Pollack’s biggest catch was a $3 million donation in 2016 from the Australian hemp entrepreneur Barry Lambert, a “rich lister” who had made his fortune banking Down Under and had segued into a second career in cannabis. In return for the donation, Jefferson named the center in honor of Lambert. He gave Jefferson an additional $2 million after Pollack departed.
Pollack has a history of cultivating close ties with the pharmaceutical industry. He personally received $208,000 and $213,000 in 2015 and 2016 from drug firms, according to ProPublica’s Dollars for Docs database, which tracks industry payments to physicians.
Pollack and his staff took a similar approach at Lambert, aggressively targeting aspiring marijuana producers who desperately wanted to operate in Pennsylvania’s heavily regulated market. Their donations arrived in $125,000 chunks. By contributing to Lambert, they thought it would ensure them a permit to grow and sell cannabis products in the Keystone State. When that didn’t happen, some donors cried foul, saying they were misled by Pollack and his lieutenants.
Additionally, Pollack contracted with a close associate, Alex Frost, to produce a database of 100,000 marijuana patients. Such databases are considered extremely helpful for making discoveries and are expensive to assemble. After trumpeting the project, Pollack made a down payment of $150,000 to Massachusetts-based ioVita, a company run by Frost.
The database was never delivered, according to Bonn-Miller. When Pollack left, he joined the board of ioVita, according to the company’s website. Alex Frost did not return calls requesting comment. Jefferson has asked for the money back, said Brand.
To impress his donors and advisory board, Pollack sank hundreds of thousands of dollars into lavish conferences at the Union League of Philadelphia. One three-day conference at the venerable club, where Pollack was a member, cost the Lambert Center more than $300,000, said Jefferson insiders. Barry Lambert and other Ecofibre officers flew in from Australia to participate in the events.

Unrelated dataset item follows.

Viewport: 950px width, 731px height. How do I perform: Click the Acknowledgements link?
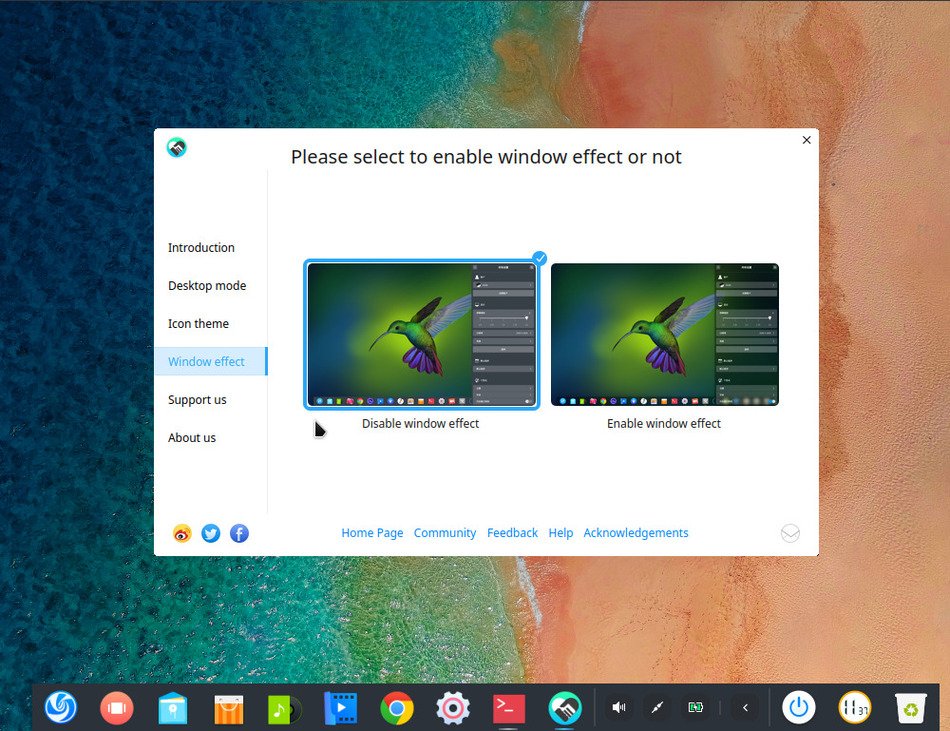click(636, 533)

Aggarwal, Pollack’s successor, later condemned the spending as excessive.
Alleged Sexual Harassment
As the Lambert Center took off, Pollack became infatuated with a subordinate.

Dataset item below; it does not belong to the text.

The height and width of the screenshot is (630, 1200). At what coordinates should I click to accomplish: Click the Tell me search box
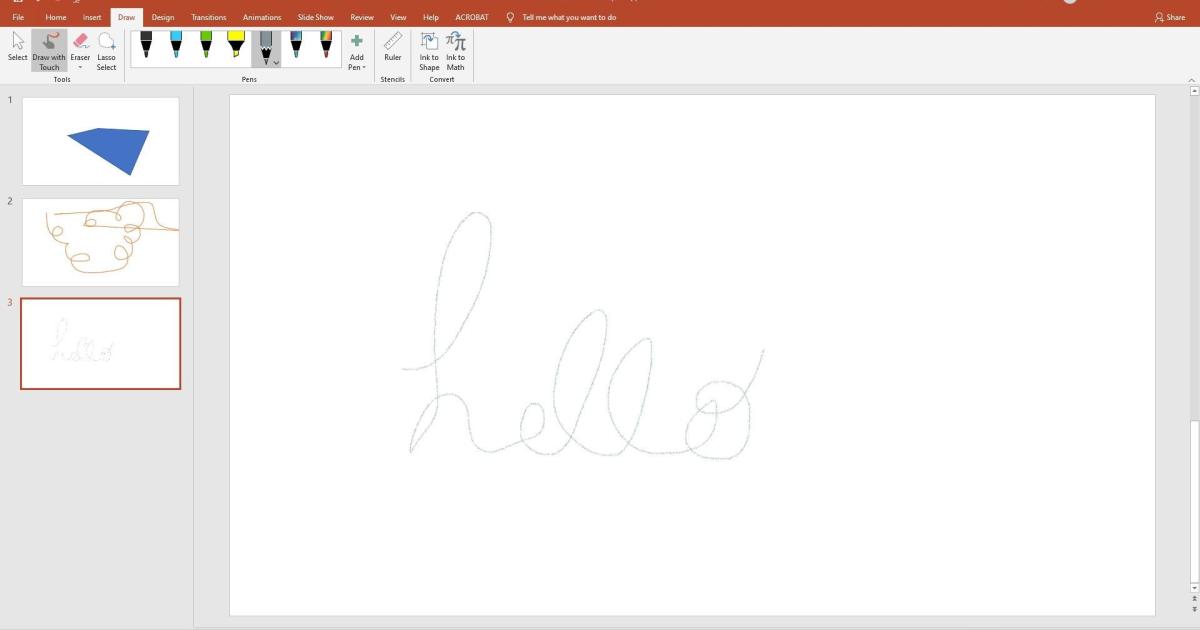(x=568, y=17)
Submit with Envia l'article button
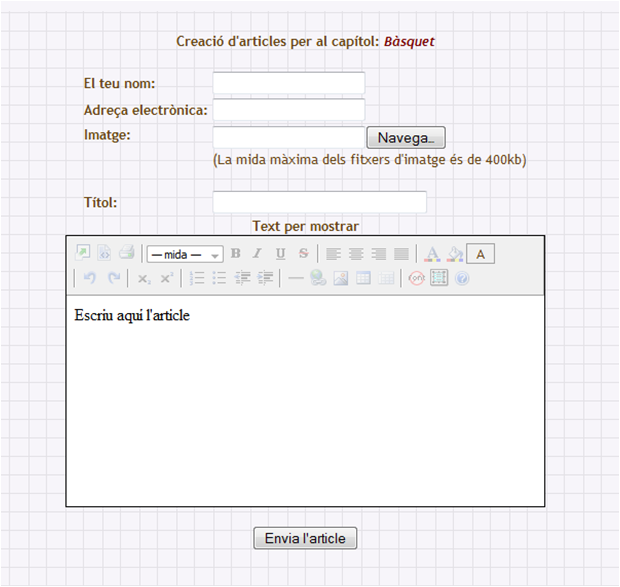 pyautogui.click(x=305, y=538)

In June 2018, he confessed his adoration. She recoiled.
Pollack began to obsessively email her at all hours. He sent her a crossword puzzle he created with 87 clues about her life. Pollack also sent her love notes and promised to leave her money in his will. He asked her to be a pallbearer at his funeral should he die unexpectedly on a family trip to the Galapagos Islands off the coast of Ecuador.
Pollack’s intense focus took a toll on the woman’s work. She avoided the office whenever she could. Pollack also confided his infatuation to another Lambert employee and broke down in tears.

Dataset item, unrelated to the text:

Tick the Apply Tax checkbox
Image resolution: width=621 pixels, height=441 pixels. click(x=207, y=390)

Pollack’s wife called the woman at work, begging to know if her husband’s obsession had turned physical (it hadn’t), and told her Pollack’s preoccupation with her “wasn’t the first.”
Pollack self-reported the potential violation of Jefferson policy to Jefferson’s human resources department in January 2019, according to a Jefferson spokesperson.
Jefferson hired the law firm Klehr Harrison to conduct an investigation. During the probe, Pollack took a leave, and told an Inquirer reporter he was ‘building houses in Mexico’ and quietly resigned in April. It’s unclear what the terms of his severance were or how much money he was paid. Jefferson’s spokesperson said the university could not discuss the matter.
Pollack did not respond to a half-dozen email, text, and phone requests for comment. After leaving Jefferson, he was named chairman of the scientific advisory board for FSD Pharmaceuticals, a Canadian cannabis company with Philadelphia-based leadership. This month, he was named adjunct professor of emergency medicine at Temple University’s medical school.
The object of Pollack’s affections has no vendetta against her employer, according to people familiar with the matter. She loves Jefferson as a workplace and knows of no other harassment incidents. She only wants to prevent similar events from occurring in the future.
Brand said Jefferson had “effectively handled” the matter.
“We launched an immediate investigation when we became aware of the allegations,” Brand said. “Dr. Pollack chose to resign. We were comfortable with the result based on the facts presented.”